My stepsons are much less greedy than I remember being as a child. I recall counting down the days and adding items to my list of what I wanted Santa to bring me. With the boys, we typically have to remind them—multiple times—to make their wish lists for Santa.
By Christmas Eve this year, the oldest has put twice the number of gifts under the tree than the rest of us (his Dad and I were clearly way behind on our wrapping game). So it’s not like we need to provide the kind of heavy-handed, chastening reminders about the real reason for the holiday season, like my sisters and I required from my parents when we were the boys’ ages.
Still, like many people we know, we have always incorporated some sort of charitable giving into our family holiday tradition. We adopt a family from the Angel Tree at the grocery store or volunteer with one of the many non-profit programs promoted heavily between Thanksgiving and Christmas—the catch-as-catch-can scramble while people are in the “giving spirit.”
Leading up to the holidays this year, my husband and I had been talking a lot about wanting to create space in 2018 for us to have more immersive experiences as a family. More travel, perhaps slightly more outside-of-our-comfort-zone experiences, more doing and less spending.
When the time came to start thinking about our holiday plans, we realized that our charitable routines from years past felt….well, routine. We also found ourselves with a much tighter budget, without much margin to buy gifts for anyone other than the boys. But what we could give was our time.
When I first called the local Meals on Wheels number in November, I was told they had a long waiting list, but they would put our name on it and we would get a call if enough volunteers higher up on the list canceled at the last minute. Before we even had the chance to look into other activities, we got an email saying we had a route for Christmas Day.
This our first time volunteering with the local Meals on Wheels, staffed and run like a well-oiled machine by the Volunteers of America program. Our pickup time was scheduled for 9am on Christmas morning, which required a pretty early wakeup time not shirk Santa’s generosity. But we caffeinated our way through the pre-dawn gift exchanging and stocking stuffer delight by 8am and managed to get bundled up and out the door on time.
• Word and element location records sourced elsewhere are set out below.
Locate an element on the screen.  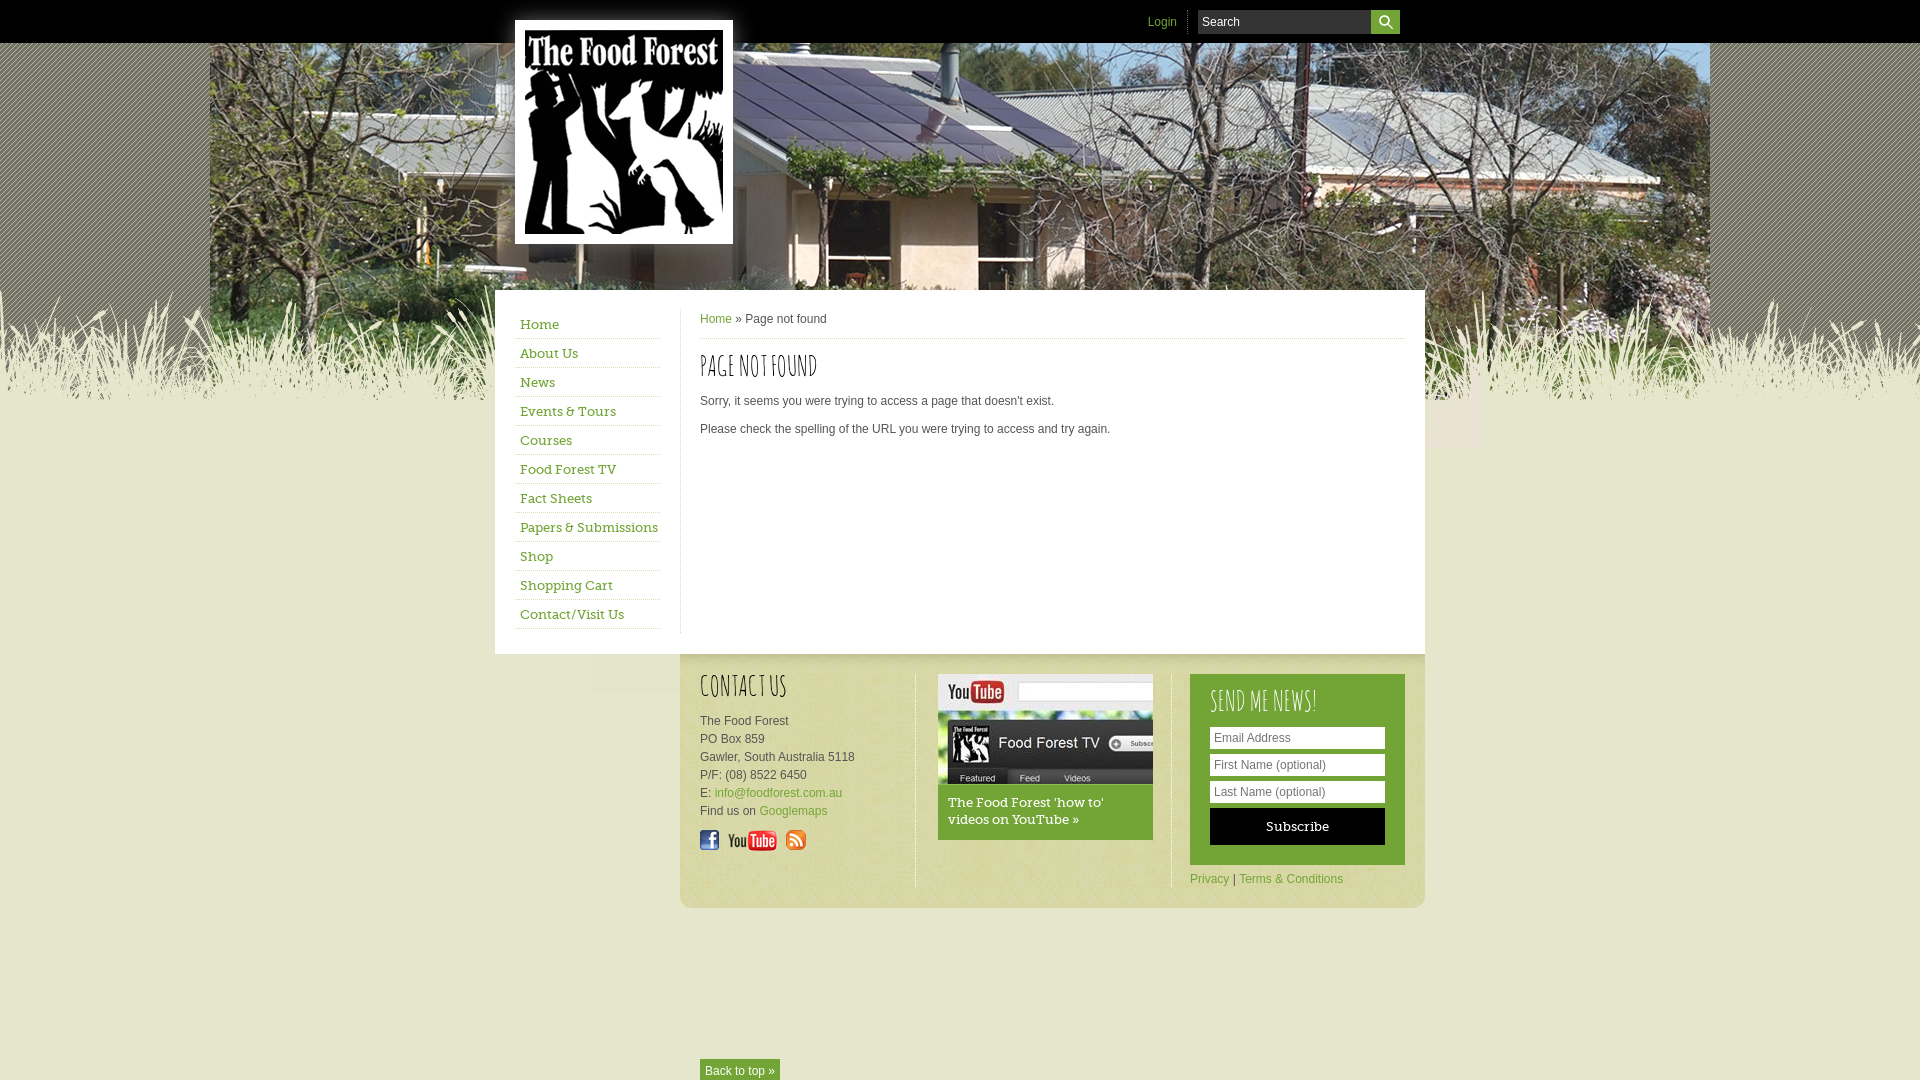
Home is located at coordinates (716, 318).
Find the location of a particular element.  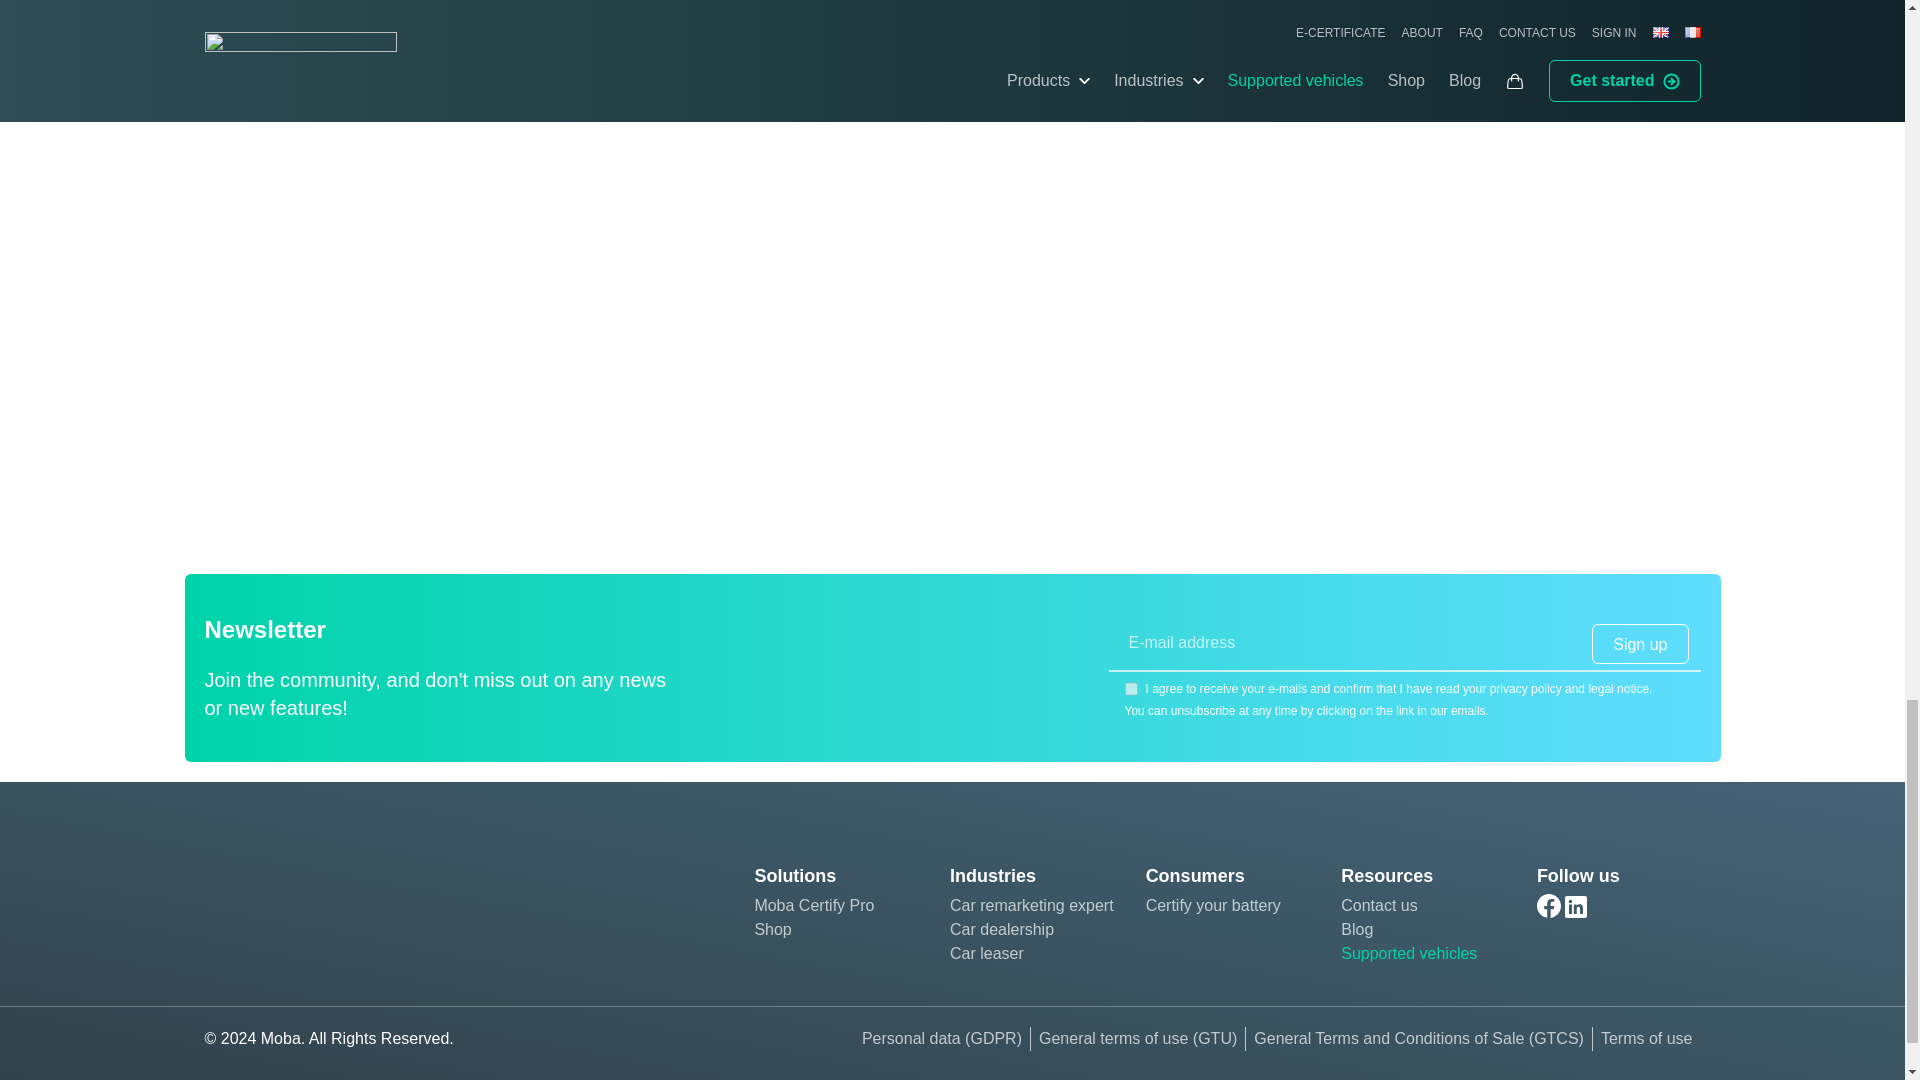

Car dealership is located at coordinates (1032, 930).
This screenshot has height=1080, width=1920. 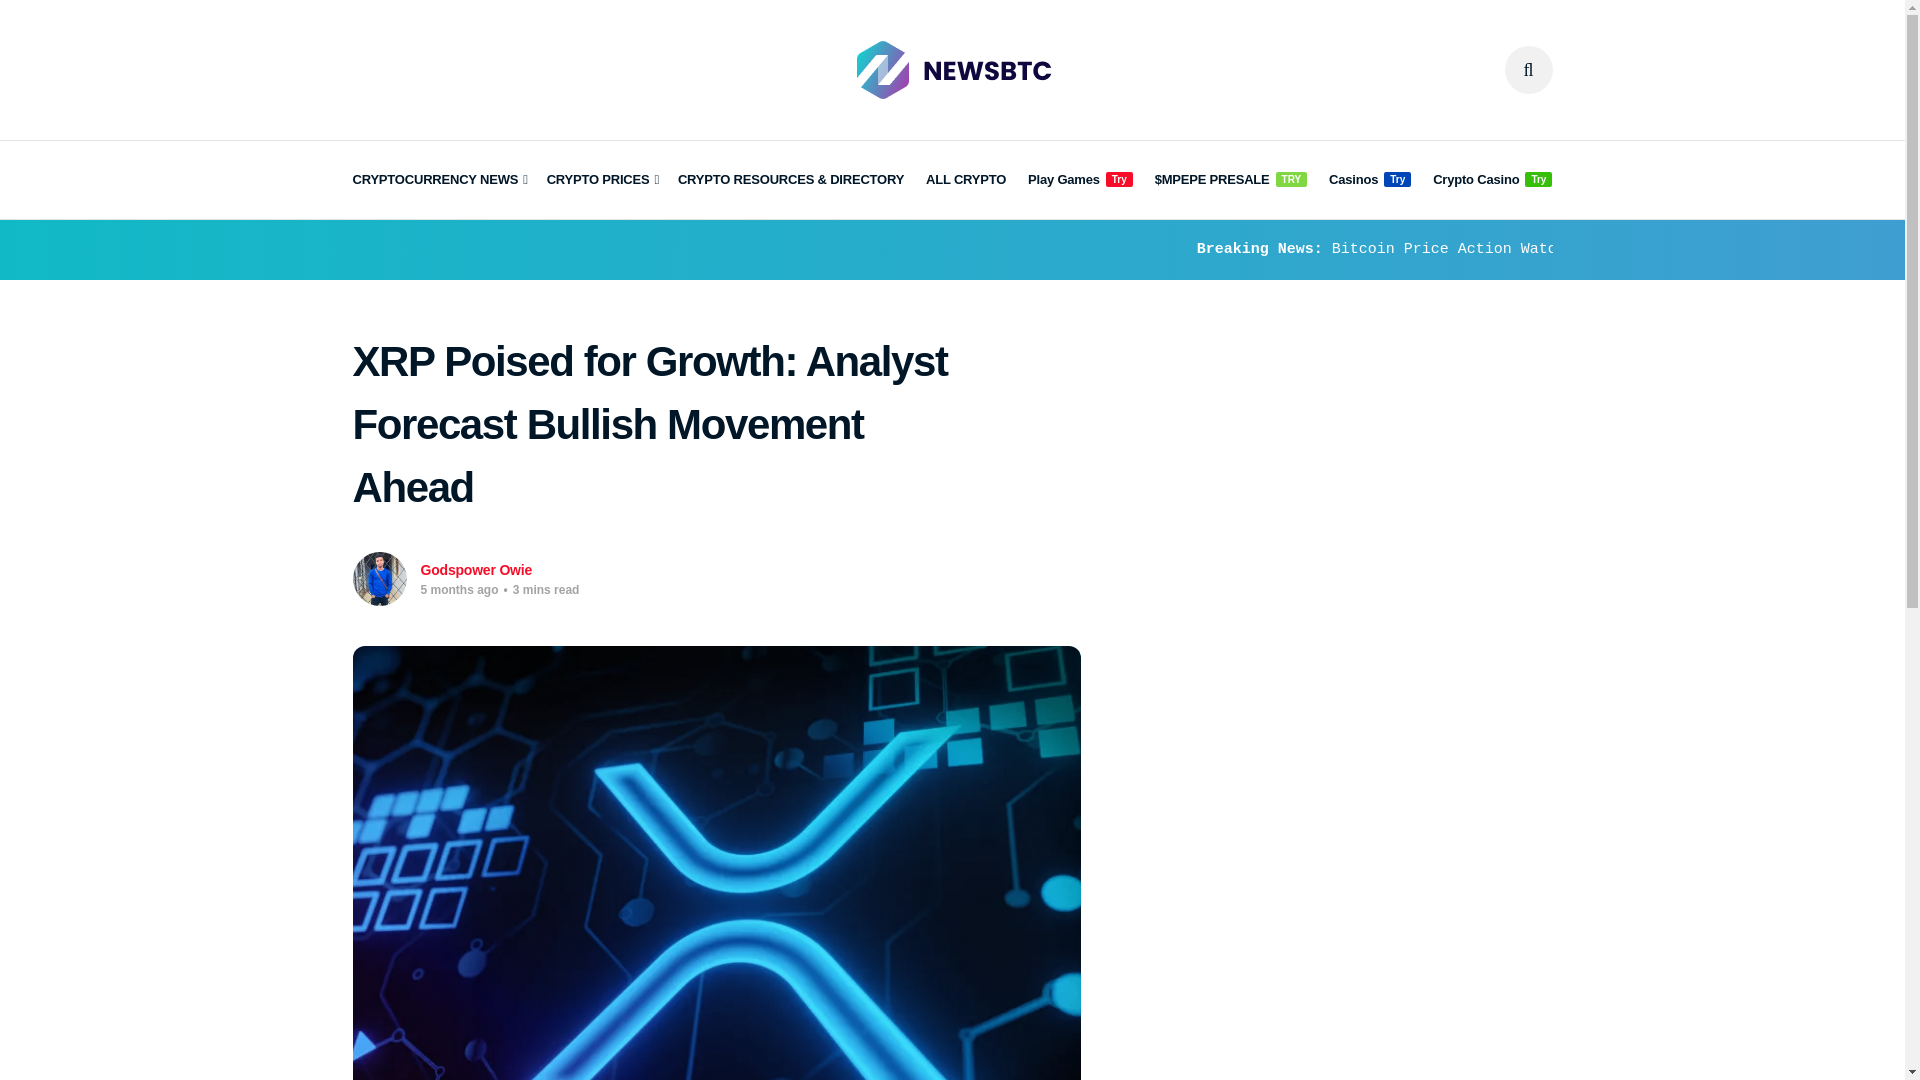 I want to click on CRYPTOCURRENCY NEWS, so click(x=438, y=180).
Christmas Day here was beautiful. Electric blue skies over our snowcapped-mountain skyline. It was also 14 degrees when we left the house so, when we picked up our supplies from the food bank and received our route, we were all grateful it was for residents of a single elderly-housing complex (and entirely indoors).
We hauled our two giant coolers and 2 boxes full of gift bags into the front lobby, and began delivering meals to the names on our list. Floor by floor, we knocked or rang (or both, often several times), while whispering the person’s last name to the boys. They recited “Merry Christmas, [Ms. Parker/Mr. Nunes/Mr. and Ms. Pavlova]!” each time a door would open.
By the time we got to the 12th floor, we had a system down, everyone stepping into one of four jobs. One of us carried the hot meals, another grabbed the milk, a third responsible for the bagged bread, and one gift bag carrier. Oh, and we stored the yellow Sorry We Missed You cards (to leave with a gift on the door of anyone who was not home) in the hood of my younger stepson’s winter coat, for easy access.
Some people invited us into their apartments, some stood in the doorway and chatted about their family members in other cities or states. Several of the residents spoke only Russian, which made for a pretty quick handoff. But all of the people we met yesterday brightened at the sight of children in their doorway. Even one blind man on the 9th floor began waxing nostalgic about his days growing up in Denver, asking the boys what sports they liked to play.
By the time we made our last delivery, we were all hungry and the kids were bordering their good temperament decompensation point (after a no-sleep-till-Santa night’s rest).
When we walked out of the building to reload our car, it was still only 16 degrees. And when we got back home, we discovered our furnace had died—not two weeks after we had to replace our 23yr-old hot water heater.
Last Christmas, I think we would have all just thrown up our hands and felt somehow persecuted by the universe. But we didn’t yesterday. We turned on the oven to reheat leftovers for dinner, wrapped ourselves in blankets, gloves, and scarves, and were all in bed by 8:30pm. Quiet, a little bit cold, but contented.